Diese Meisterschaft des Autors zeigt sich auch beim Büchlein «Der unendliche Faden». Rumiz besuchte nach dem verheerenden Erdbeben von 2016 die Geburtsstätte des grossen Mönchsvaters Benedikt im italienischen Städtchen Nursia; in den folgenden Monaten reiste er zu weiteren 15 bedeutenden Klöstern in ganz Europa.
Wer mit hohem akribischem und wissenschaftlichem Anspruch an die Lektüre geht, wird wohl etwas enttäuscht sein. Denn das Werk ist keine Sammlung sämtlicher historischer Daten, Persönlichkeiten und bewegenden Ereignisse. Rumiz lässt in seiner Reise zu den Benediktinern – den Erbauern Europas, wie es im Untertitel heisst – seinem Gespür grosszügigen Lauf. Die Auswahl der besuchten Klöster wurde ihm nicht von der «Badia Primaziale Sant’Anselmo» (Primatsabtei St. Anselm) in Rom vorgeben, obwohl er dort um Hilfe bat, beim Bemühen, die wichtigsten Benediktinerklöster ausfindig zu machen, wie er auf Seite 43 der deutschen Übersetzung festhält.
Rumiz konsultiert Landkarten, er lässt sich berichten in Erzählungen und folgt seinem unglaublichen Instinkt im Bemühen, die attraktivsten Klöster Europas ausfindig zu machen. Ja – mit allen Sinnen taucht der Schriftsteller ein in die benediktinische Welt. Er freut sich an der dampfenden Suppe im Speisesaal der Gäste ebenso wie an gutem Wein, an langen nächtlichen Gesprächen genauso wie an exzellenter Architektur der Benediktinerklöster.

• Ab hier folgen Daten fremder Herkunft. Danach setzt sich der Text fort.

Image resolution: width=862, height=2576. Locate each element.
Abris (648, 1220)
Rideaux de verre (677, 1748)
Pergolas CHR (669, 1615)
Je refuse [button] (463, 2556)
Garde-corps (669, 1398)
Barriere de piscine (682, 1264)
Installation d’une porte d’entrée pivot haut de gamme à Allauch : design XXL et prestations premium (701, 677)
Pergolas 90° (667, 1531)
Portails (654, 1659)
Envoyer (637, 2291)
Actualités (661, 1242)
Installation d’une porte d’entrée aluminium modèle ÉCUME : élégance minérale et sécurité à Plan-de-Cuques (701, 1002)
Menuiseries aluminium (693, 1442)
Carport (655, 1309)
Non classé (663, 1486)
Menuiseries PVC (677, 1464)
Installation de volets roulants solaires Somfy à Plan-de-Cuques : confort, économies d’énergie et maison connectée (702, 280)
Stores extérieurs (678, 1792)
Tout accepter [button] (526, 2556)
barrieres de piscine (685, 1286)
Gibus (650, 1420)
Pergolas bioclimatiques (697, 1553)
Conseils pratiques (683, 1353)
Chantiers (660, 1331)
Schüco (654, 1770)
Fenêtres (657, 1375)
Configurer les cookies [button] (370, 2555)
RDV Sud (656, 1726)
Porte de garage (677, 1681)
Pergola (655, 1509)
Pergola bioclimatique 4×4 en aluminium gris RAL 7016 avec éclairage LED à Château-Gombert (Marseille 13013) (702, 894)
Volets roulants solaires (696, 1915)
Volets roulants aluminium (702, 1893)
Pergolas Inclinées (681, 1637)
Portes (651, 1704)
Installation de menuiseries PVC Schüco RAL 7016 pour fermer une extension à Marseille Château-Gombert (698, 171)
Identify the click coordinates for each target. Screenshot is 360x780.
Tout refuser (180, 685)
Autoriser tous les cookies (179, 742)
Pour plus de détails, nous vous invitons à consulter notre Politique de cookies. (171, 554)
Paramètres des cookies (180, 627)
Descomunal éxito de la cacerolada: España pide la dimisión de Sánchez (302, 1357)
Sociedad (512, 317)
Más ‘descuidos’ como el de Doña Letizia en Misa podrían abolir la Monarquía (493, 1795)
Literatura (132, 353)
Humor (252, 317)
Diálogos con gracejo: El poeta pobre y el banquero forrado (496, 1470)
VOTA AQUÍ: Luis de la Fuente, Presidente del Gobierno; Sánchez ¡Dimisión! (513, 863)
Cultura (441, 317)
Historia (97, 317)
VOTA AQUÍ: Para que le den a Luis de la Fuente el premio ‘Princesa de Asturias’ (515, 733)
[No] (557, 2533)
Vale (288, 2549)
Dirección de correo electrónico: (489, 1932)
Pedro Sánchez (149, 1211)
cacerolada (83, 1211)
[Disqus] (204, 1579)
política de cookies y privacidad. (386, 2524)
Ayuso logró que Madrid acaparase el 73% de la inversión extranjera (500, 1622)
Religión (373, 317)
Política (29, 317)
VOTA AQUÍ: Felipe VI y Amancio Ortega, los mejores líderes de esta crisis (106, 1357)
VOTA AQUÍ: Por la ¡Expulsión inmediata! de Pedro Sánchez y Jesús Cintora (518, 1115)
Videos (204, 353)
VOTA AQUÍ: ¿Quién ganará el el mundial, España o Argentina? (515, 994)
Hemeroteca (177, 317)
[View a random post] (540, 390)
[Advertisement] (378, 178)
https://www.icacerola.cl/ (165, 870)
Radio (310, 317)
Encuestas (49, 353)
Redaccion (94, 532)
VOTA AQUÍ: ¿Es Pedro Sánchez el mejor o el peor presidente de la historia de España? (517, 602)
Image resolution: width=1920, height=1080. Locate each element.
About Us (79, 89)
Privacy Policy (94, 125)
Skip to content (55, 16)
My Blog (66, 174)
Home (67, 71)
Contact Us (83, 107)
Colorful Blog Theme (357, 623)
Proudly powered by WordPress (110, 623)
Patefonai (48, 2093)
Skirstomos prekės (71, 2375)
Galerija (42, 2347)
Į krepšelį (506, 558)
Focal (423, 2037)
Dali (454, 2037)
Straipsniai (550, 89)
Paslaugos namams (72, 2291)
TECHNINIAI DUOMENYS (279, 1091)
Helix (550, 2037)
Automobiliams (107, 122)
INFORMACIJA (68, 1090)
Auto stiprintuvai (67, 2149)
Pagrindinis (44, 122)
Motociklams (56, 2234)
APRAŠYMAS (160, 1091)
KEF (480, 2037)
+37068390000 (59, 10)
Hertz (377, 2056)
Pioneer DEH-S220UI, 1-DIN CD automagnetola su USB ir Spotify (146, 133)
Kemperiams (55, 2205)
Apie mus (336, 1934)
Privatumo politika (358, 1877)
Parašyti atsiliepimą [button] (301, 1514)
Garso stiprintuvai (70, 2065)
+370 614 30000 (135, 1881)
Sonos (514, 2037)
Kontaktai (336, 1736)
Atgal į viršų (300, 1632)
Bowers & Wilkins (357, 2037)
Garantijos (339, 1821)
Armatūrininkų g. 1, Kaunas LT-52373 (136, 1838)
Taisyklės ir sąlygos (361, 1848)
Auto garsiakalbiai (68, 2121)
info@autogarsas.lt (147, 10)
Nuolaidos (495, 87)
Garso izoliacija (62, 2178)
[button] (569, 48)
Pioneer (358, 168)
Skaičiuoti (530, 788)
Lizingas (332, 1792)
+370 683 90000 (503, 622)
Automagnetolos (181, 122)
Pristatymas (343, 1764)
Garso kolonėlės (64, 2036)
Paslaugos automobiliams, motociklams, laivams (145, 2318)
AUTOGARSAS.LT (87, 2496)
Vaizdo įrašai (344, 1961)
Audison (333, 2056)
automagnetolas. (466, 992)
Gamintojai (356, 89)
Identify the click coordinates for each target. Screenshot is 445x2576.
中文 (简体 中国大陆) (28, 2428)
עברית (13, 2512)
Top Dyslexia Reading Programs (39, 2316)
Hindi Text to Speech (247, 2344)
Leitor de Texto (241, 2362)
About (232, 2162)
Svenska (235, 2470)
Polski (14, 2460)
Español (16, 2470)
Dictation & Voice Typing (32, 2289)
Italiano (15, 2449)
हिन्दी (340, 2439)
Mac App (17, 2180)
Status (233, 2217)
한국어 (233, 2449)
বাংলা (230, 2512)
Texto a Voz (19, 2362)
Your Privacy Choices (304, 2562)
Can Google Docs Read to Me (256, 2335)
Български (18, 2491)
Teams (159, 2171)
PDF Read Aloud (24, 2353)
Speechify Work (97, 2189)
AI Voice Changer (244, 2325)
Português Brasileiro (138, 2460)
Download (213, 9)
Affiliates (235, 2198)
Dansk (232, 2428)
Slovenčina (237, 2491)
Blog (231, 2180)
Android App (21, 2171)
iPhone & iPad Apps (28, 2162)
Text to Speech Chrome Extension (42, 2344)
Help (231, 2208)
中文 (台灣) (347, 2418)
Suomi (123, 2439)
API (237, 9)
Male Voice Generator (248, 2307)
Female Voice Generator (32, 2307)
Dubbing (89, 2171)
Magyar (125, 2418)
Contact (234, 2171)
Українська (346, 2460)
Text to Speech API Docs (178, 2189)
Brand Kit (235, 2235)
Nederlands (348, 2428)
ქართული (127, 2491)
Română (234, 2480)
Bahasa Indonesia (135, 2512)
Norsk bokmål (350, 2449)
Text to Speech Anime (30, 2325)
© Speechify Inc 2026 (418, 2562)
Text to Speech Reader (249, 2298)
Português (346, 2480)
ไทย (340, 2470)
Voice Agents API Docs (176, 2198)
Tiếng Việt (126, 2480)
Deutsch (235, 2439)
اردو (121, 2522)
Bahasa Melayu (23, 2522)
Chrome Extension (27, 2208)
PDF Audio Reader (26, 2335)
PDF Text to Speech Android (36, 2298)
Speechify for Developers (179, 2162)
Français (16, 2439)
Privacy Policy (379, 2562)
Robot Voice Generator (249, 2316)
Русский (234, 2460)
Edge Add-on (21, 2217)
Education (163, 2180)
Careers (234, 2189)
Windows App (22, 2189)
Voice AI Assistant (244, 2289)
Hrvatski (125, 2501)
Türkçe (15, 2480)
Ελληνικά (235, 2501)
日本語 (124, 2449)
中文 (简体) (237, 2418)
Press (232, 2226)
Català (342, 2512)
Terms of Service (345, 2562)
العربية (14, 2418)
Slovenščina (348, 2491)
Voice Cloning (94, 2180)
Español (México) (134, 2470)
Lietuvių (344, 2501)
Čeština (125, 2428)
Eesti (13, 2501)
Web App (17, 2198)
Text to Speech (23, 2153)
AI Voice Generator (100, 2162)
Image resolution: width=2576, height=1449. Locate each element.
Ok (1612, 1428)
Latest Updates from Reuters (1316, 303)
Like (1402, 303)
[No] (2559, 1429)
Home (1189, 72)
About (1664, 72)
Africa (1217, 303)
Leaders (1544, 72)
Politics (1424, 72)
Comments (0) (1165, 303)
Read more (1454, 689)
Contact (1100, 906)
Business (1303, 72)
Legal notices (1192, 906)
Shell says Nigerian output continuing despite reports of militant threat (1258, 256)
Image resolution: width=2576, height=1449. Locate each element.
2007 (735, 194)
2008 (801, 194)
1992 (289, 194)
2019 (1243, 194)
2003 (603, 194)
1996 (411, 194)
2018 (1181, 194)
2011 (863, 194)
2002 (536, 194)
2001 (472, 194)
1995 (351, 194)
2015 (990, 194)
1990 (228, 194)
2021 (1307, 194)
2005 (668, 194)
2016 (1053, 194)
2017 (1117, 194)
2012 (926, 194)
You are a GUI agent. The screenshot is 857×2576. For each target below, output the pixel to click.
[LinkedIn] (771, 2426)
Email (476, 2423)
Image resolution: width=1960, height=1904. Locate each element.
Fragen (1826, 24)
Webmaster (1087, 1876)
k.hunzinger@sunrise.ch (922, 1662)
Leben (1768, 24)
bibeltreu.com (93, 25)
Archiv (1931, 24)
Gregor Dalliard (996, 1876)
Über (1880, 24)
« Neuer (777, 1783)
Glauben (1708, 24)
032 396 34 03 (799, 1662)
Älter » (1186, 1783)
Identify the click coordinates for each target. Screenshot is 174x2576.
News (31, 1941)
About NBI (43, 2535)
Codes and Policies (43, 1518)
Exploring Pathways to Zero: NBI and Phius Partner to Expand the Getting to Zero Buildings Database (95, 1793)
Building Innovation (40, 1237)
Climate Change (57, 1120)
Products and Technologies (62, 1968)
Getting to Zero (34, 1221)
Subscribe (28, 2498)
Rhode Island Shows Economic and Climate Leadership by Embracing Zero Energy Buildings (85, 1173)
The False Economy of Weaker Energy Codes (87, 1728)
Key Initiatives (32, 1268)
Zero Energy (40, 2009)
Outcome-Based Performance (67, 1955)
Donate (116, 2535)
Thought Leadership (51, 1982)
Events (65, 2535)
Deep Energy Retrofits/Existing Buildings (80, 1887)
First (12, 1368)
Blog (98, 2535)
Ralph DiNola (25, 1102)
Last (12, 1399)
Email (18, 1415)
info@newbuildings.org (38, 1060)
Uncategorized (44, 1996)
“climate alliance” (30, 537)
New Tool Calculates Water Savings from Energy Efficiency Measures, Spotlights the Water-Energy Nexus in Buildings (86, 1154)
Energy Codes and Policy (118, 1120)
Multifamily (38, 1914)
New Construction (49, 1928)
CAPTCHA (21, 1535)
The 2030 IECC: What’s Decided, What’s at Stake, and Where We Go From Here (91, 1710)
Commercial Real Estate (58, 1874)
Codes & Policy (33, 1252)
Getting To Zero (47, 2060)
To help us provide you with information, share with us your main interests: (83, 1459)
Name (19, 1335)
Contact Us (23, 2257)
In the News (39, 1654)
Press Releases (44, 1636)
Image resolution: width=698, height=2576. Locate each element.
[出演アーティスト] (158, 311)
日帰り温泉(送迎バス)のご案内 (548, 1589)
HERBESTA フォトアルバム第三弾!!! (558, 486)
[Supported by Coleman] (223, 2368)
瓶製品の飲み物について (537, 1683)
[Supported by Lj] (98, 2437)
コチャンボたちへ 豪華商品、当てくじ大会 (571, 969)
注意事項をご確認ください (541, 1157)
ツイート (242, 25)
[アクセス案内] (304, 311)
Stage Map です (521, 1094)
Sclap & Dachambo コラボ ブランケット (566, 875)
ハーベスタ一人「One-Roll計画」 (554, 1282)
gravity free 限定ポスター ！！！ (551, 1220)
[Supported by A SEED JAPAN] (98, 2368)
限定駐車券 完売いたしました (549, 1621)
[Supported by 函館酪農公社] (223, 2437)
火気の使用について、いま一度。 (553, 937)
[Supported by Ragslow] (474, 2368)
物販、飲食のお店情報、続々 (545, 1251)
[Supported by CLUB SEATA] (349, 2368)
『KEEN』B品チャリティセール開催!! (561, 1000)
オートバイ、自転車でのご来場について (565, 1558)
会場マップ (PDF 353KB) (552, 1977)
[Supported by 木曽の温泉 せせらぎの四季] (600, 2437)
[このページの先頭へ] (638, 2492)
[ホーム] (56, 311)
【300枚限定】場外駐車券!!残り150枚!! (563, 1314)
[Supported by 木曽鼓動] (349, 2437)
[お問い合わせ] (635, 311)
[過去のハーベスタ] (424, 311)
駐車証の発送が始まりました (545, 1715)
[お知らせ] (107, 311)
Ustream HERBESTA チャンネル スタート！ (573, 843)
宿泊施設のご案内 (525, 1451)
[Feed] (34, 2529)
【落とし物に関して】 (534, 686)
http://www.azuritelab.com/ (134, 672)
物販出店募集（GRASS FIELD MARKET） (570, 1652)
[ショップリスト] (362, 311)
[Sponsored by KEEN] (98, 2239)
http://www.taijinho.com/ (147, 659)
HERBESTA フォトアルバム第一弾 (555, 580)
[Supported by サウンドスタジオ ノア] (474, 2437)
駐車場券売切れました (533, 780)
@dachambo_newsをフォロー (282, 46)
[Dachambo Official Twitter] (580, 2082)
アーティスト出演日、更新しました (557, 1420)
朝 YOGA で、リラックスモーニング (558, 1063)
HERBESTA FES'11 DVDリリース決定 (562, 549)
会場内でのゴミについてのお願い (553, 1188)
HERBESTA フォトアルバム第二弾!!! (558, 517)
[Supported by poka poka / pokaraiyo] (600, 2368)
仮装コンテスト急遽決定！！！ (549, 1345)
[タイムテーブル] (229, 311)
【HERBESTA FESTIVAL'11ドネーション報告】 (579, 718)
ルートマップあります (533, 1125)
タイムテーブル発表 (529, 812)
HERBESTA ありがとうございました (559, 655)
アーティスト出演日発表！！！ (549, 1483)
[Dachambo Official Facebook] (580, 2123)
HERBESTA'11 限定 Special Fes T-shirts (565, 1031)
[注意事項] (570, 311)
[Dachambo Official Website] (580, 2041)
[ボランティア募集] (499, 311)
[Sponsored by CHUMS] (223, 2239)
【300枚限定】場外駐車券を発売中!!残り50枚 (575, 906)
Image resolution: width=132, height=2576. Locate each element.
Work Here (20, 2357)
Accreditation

Man könnte von einer Art Gesamtkunstwerk sprechen, dem Rumiz sich verpflichtet fühlt. Keine gelehrte Auflistung, keine dogmatische Engführung, keine falschen Berührungsängste prägen sein Buch. Der unmittelbare Eindruck zählt, das feine menschliche Gespür für die guten Gesprächspartner dominiert das Buch – und wohl auch die dem Text vorausgegangene Reise. Rumiz schafft es, den Mönchen so manche Aussage zu entlocken. Wir lesen vom glücklichen Autor, dem es gelingt, die dem Schweigen verschriebenen Mönche aus ihrer Reserve zu locken: «Die Mönche kommen neugierig näher! Ich hoffe, sie helfen mir bei meiner Reiseplanung.» Doch bleibt letztlich eine kaum überbrückbare Distanz zwischen den Benediktinermönchen und dem Reiseschriftsteller. Trotz manch gelungener Gespräche. Rumiz fährt fort: Die Mönche «helfen mir bei meiner Reiseplanung, doch merkwürdigerweise geben sie mir nur spärliche Ratschläge». Rumiz wäre nicht Rumiz, wenn er nicht nach einer Erklärung für dieses Verhalten suchte. Und die folgt sofort: «Aufgrund des Stabilitas-loci-Gelübdes sind die Mönche an ein Leben an ein und demselben Ort gebunden; sie kennen nur ihr eigenes Gärtchen, kaum den Rest des Ordens.»